Por: A Tribuna
02/03/2020
10:03

No dia 22 de setembro de 1945, o jornal Globo noticiava, numa pequena nota, a volta ao Brasil de uma moça “ruiva, formosa”, vaiada ao embarcar no mesmo navio que muitos pracinhas que regressavam após lutar na Itália durante a Segunda Guerra Mundial. Essa jovem era Margarida Hirschmann, tratada como a “Rosa de Tóquio” brasileira por ter participado de transmissões antialiados destinadas às tropas verde e amarelas na campanha, na Itália. A comparação se referia a Iva Toguri, americana de origem japonesa que, também pelo rádio, passava mensagens aos soldados dos Estados Unidos conclamando-os a desistir da guerra no Japão.
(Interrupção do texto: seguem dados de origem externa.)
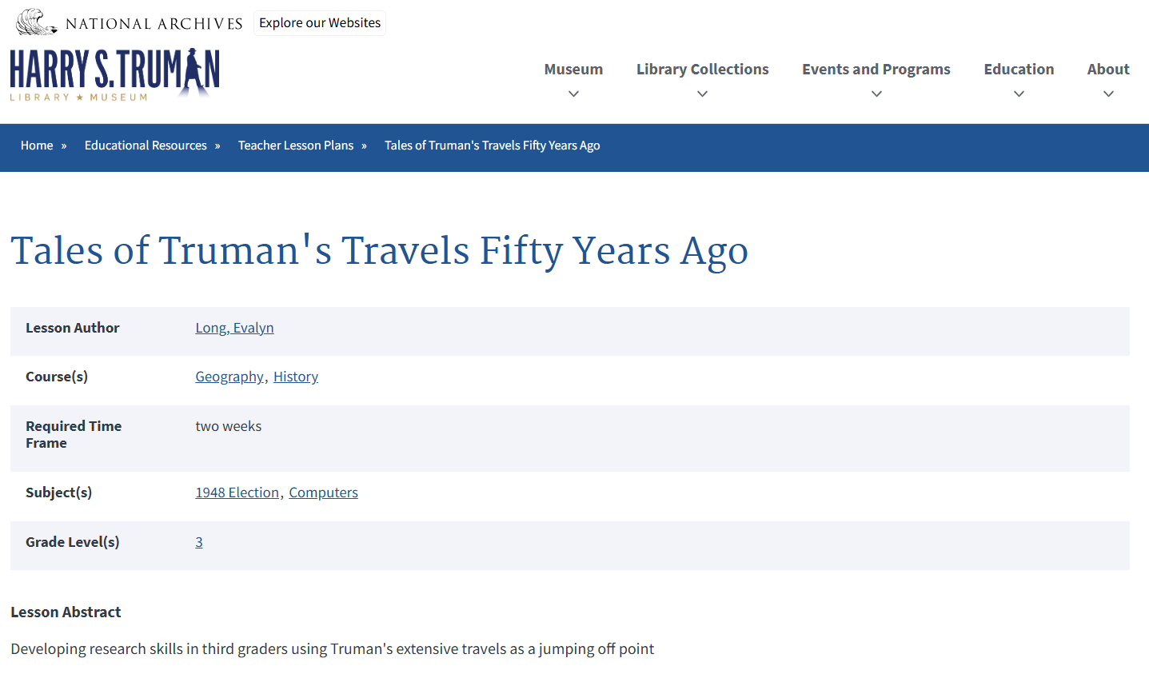1149x686 pixels.
Task: Select Museum in the navigation menu
Action: [573, 69]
Margarida e outro brasileiro, Emílio Baldino, trabalhavam para a Rádio Fina-Mônaco, instalada perto de Como, na Itália, onde faziam o “Programa Auri-Verde”. Os locutores foram acusados de desmoralizar o governo e as autoridades do Brasil, abalar o moral da tropa e incitar os praças à deserção, tudo sob as ordens de oficiais nazistas. A pena prevista era fuzilamento ou 30 anos de reclusão.

No primeiro julgamento, em julho de 1946, Margarida e Emílio foram absolvidos. Mas o Superior Tribunal Militar (STM) reviu a decisão e condenou a dupla a 20 anos de prisão. Margarida foi presa e Emílio conseguiu fugir. Em 1949, a Justiça reduziu a pena da locutora para apenas três anos e ela acabaria sendo indultada. O locutor nunca foi preso.
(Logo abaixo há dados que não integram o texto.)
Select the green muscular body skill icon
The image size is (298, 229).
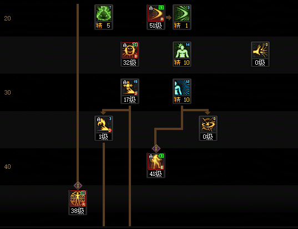point(182,50)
Rádio alemã para brasileiros

Militares alemães montaram uma rádio em solo italiano para tentar desmoralizar o pessoal da Força Expedicionária Brasileira (FEB). Chamava-se “Rádio Auriverde”, funcionava na Rádio Fino-Mônaco, instalada perto de Como e tinha como comandantes Anelmann Alta e Kreuzer, além do italiano Felício Mastrangelo, que fora radialista no Brasil entre a década de 30 até 1942. Todos tinham morado no Brasil e sabiam como usar o rádio como arma psicológica.
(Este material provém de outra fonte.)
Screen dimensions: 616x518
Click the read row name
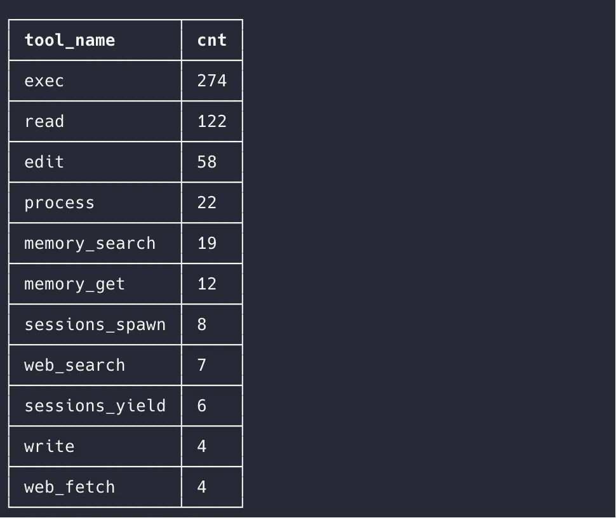44,122
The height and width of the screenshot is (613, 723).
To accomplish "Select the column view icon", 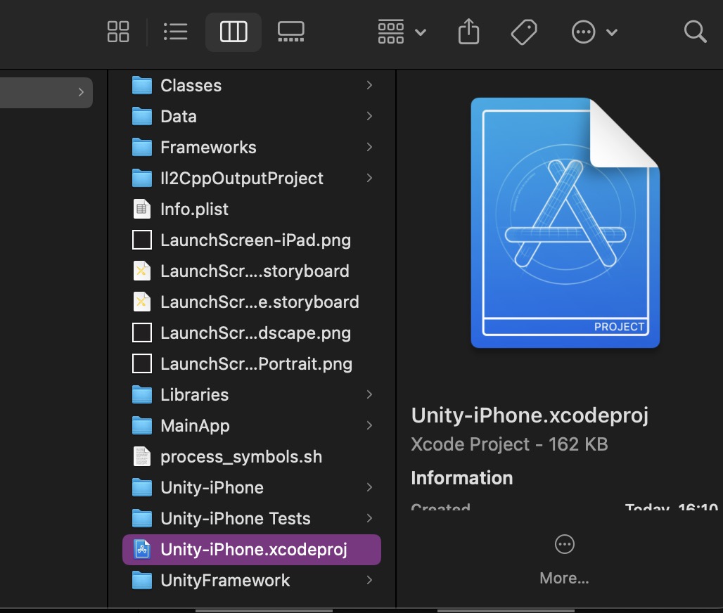I will [x=233, y=32].
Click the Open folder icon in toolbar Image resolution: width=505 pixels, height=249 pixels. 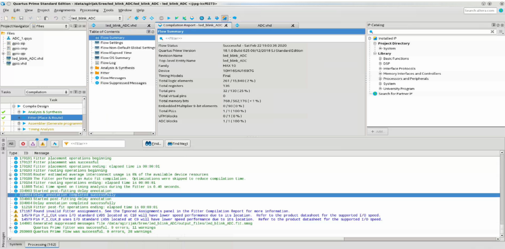click(x=13, y=18)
Ao grupo, se juntou Emilio Balduino, que era estudante na Alemanha, desde 1938. Já Margarida Hirschmann era taquígrafa de português na revista Signal e na Rádio Berlim. No auge da rádio, um Pracinha feito prisioneiro foi levado à força, para cuidar da parte musical. Era o soldado da FEB, Antônio Ribeiro da Silva (6º Regimento de Infantaria). Antes dele, um outro brasileiro residente na Alemanha, Carlos Pinto, havia sido assassinado por não querer a função.

Nenhum soldado se rendeu por causa dos programas dela, que tocavam músicas do Brasil e entre uma música e outra soltavam algum desaforo ou pedido para que os Pracinhas se entregassem. O pessoal que ouvia, ouvia por causa das músicas e nem ligava com as bobeiras proferidas.

Quem era Margarida?

Paulistana, filha de imigrantes alemães (José e Maria Hirschmann), havia embarcado para a Alemanha em 1939 e moravam em Munique quando a guerra começou. O pai estava doente e ela e a mãe cuidavam dele. “A princípio, os alemães não me obrigaram a trabalhar. Eu, para manter-me, servia na Casa de Arte, porém, depois, com a marcha da guerra desfavorável, todos os homens válidos foram sendo gradativamente substituídos e ordenaram-me a entrar para o Serviço de Trabalho Obrigatório. Dali fui enviada, sob pena de fuzilamento, para a cidade italiana de Fino Mônaco, no Lago di Como, e ainda sob ameaça disseram-me que atuasse como locutora e datilógrafa no Programa Auriverde, feito para os brasileiros”, explicou ela, em 1945, para a Revista Cruzeiro.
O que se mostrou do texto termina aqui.